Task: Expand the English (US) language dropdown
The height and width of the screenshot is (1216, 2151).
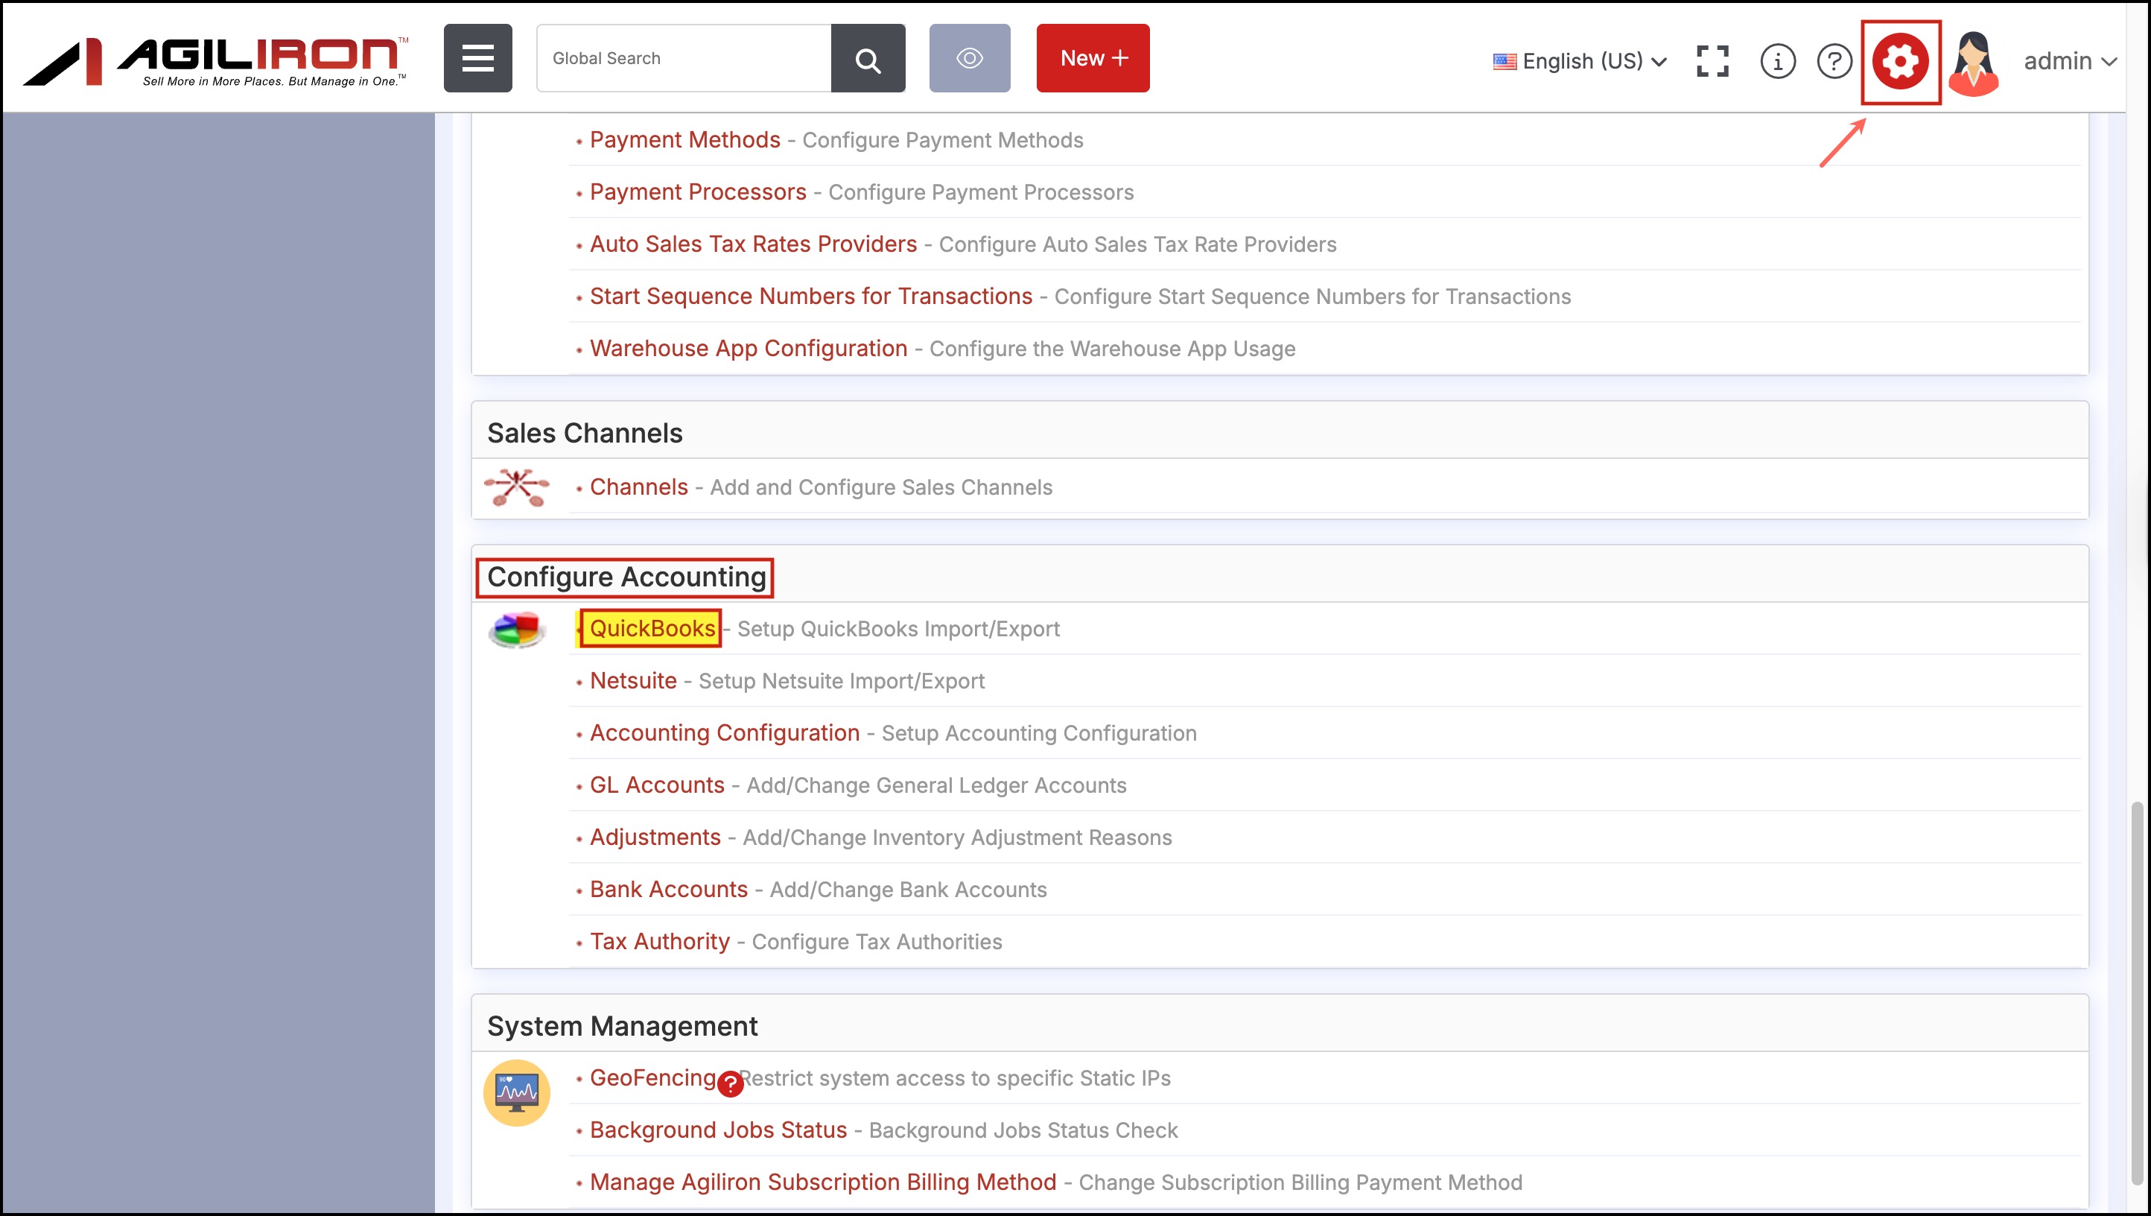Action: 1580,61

==

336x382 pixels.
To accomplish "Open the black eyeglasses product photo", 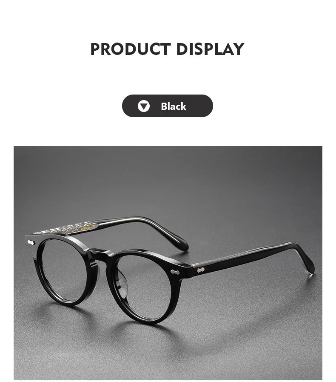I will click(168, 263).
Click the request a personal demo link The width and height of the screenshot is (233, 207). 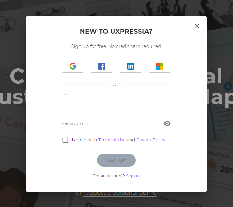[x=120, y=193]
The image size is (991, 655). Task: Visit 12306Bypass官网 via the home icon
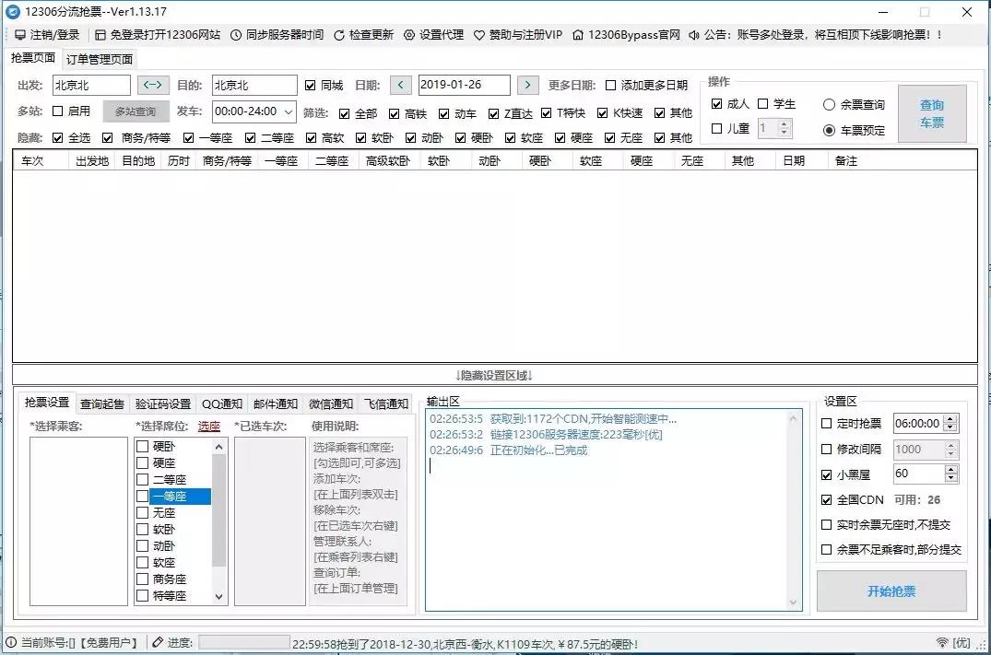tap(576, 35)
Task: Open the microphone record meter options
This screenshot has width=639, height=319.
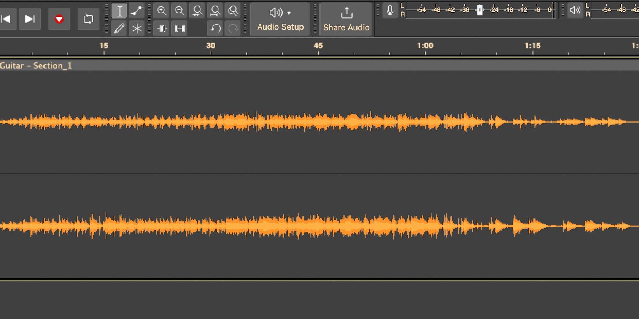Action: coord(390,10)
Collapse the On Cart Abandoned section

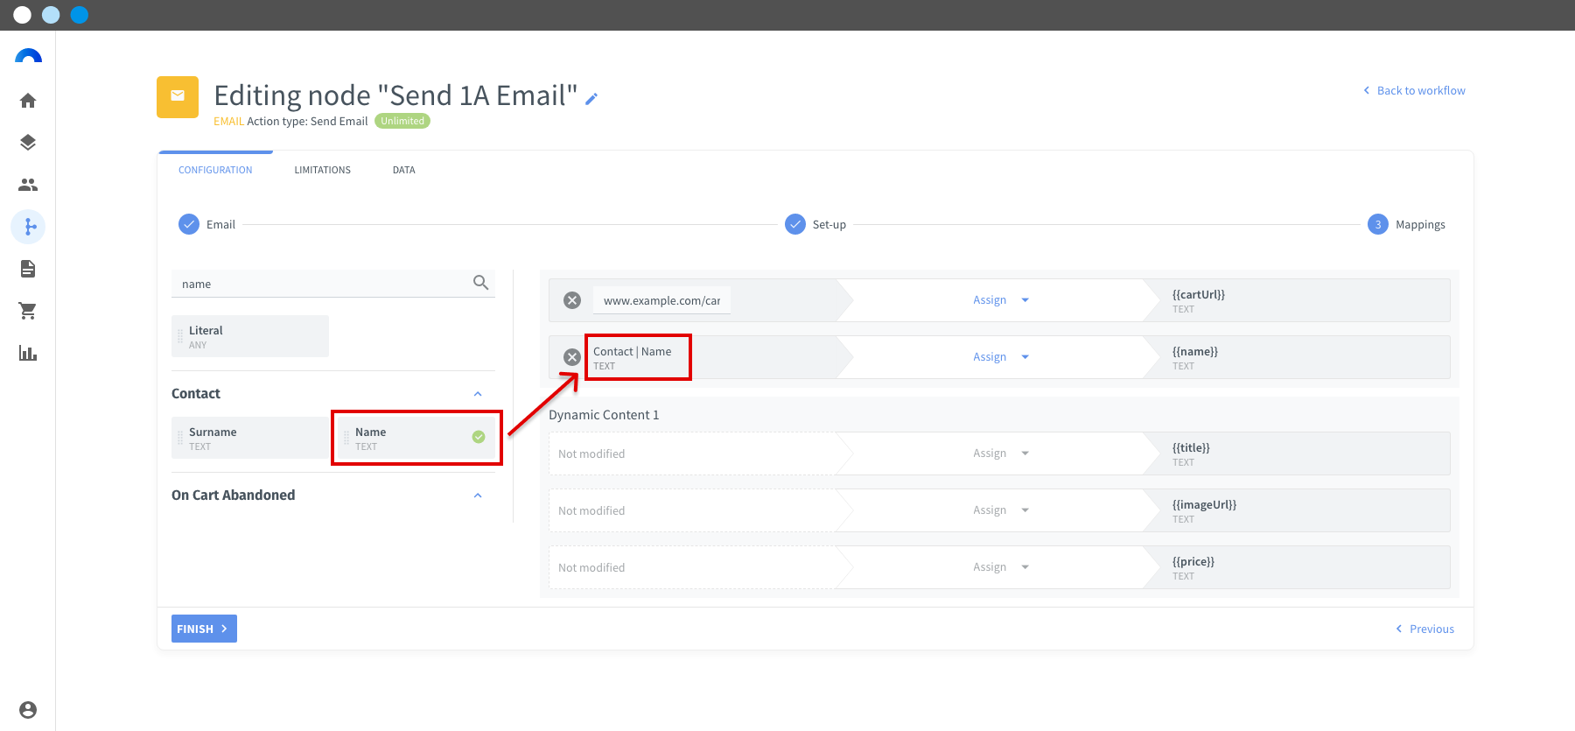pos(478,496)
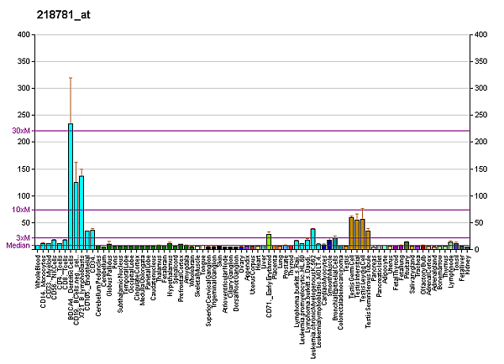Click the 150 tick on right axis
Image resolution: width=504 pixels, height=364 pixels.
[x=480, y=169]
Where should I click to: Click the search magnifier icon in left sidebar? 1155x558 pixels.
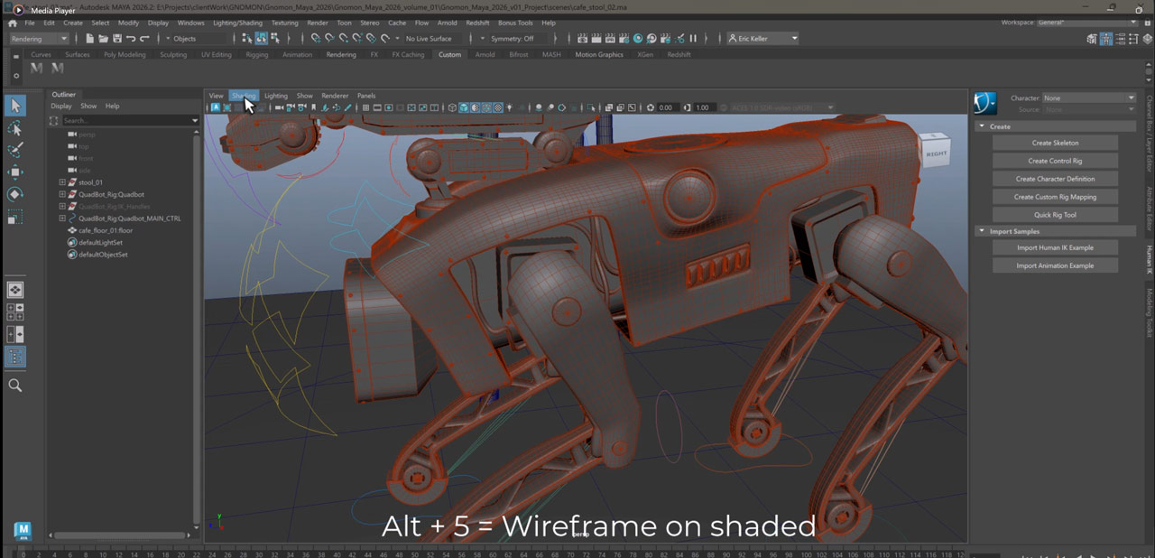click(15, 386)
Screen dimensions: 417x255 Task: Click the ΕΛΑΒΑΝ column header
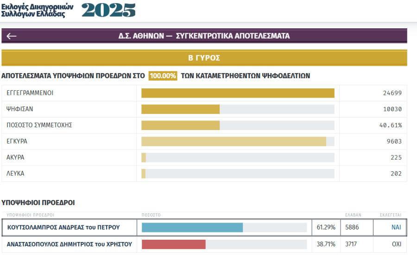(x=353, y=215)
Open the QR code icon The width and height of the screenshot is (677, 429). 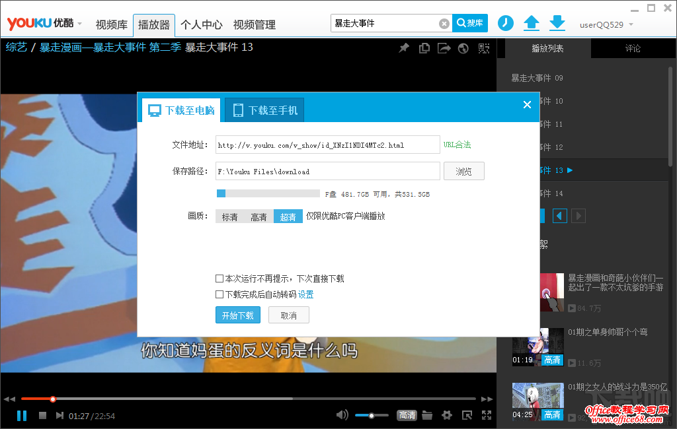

--

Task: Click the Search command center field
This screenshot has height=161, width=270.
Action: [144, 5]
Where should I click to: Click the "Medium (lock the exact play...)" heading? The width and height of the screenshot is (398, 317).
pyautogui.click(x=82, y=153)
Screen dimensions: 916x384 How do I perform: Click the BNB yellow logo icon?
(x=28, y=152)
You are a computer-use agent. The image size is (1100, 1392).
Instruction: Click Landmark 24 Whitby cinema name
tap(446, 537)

| Goal of the exercise |
Which lines in the records contain the string "Task"? Report each of them in full, treating the match as case-sensitive.

| Result |
Task: Expand the English (US) language dropdown
The image size is (991, 655). Task: Visit 12306Bypass官网 via the home icon
Task: Open the microphone record meter options
Screen dimensions: 417x255 Task: Click the ΕΛΑΒΑΝ column header
Task: Click the Search command center field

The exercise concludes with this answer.